There will be elections for the parliament in Afghanistan on September 18. Few Canadians are aware of this as there has been no coverage by our mass media. For geopolitical reasons, the U.S. government has been deeply involved in Afghanistan since the early 1970s. But Canada’s involvement in the war and economic development has been justified on the grounds that we are helping to build democracy. How has this been going?
There are many reasons why a liberal democratic political system has not been established since the U.S. invasion and overthrow of the Taliban regime in October 2001.
First, it is clear that the majority of the Afghan people wanted the return of the 1964 Constitution, which was established in a very open and democratic manner, but the U.S. government, backed by its allies, said no. Afghanistan had a constitutional parliamentary form of government; the new constitution, imposed by the U.S. government and its allies, established a very strong, centralized presidential system of government. For example, the president appoints provincial governors and mayors of cities. Why don’t we have that in Canada?
Second, at the original Bonn meeting in 2001 the U.S. government carefully chose the delegates, rejecting those from the five major democratic alliances. Nevertheless, the delegates chosen actually voted for Abdul Satar Sirat for interim president; he represented those who wanted a return to the constitutional monarchy. The U.S. government said no. The new interim president had to be Hamid Karzai, who had been a key agent for the U.S. government in transferring funds to the mujahideen during the civil war against the leftist government and their Soviet allies. No funds would go to Afghanistan unless Karzai was president.
Third, the dominant political parties in Afghanistan today are the current versions of the radical Islamist organizations which were supported by the U.S. and Saudi Arabian governments during the civil war. But there are a good number of progressive democratic parties, alliances and coalitions which are trying to build links across ethnic, religious and regional lines. They strongly oppose the warlords and drug lords who have so much power in the present Afghanistan. The U.S. and Canadian governments have blocked their development. They are not permitted to participate in elections. Why don’t we have such a system in Canada?
Fourth, the Afghan people wanted all the warlords, drug lords and those responsible for human rights abuses over the past 30 years to be excluded from holding office and participating in politics. Instead they are in key positions in the Karzai government and dominate the parliament. They passed a law giving themselves immunity from prosecution for crimes which occurred over this period.
The parliamentary elections
Today around 17 million Afghans are registered to vote in the upcoming election. There are 2600 candidates standing for the 249 seats in the Wolesi Jirga, the lower house. The electoral system in operation requires all candidates to run on a province wide basis, using the single transferable ballot. Few candidates are known to voters. There are now 108 political parties officially registered, but since the first election, President Hamid Karzai, backed by the U.S. and NATO governments, has refused to allow them to officially run candidates. Only individual names are on the ballot, not political identification. How would this work in Canada?

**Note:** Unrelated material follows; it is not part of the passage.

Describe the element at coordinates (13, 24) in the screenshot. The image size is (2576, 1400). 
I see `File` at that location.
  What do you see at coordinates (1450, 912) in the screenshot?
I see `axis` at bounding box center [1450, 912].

The democratic political parties petitioned the Karzai government asking for an electoral system based on proportional representation and electoral districts, based on population, as had been used in the past. This was rejected. They also oppose the present system, where women must vote at separate polling stations, and the number is very limited and non-existent in many areas.
Because of the general disillusionment with this political system, in the Presidential election in 2009 the turnout was only around 35% of eligible voters. Corruption and fraud were widespread. The main opposition candidate, Abdullah Abdullah, refused to participate in the required run off election, declaring that a fair election was impossible with Karzai as President. Karzai was “re-elected” by default. Few expect the parliamentary elections to be any different.
Canadians have contributed a great deal in many ways to the U.S. project in Afghanistan. Have the results been worth the sacrifice? Why is there absolutely no debate on this in Canada. Where is the NDP? The Green Party?
John W. Warnock is a Regina political economist and author of Creating a Failed State: The US and Canada in Afghanistan. Halifax: Fernwood Publishing, 2008.
NOTE: This article was submitted to the Leader Post as a guest editorial. It was rejected.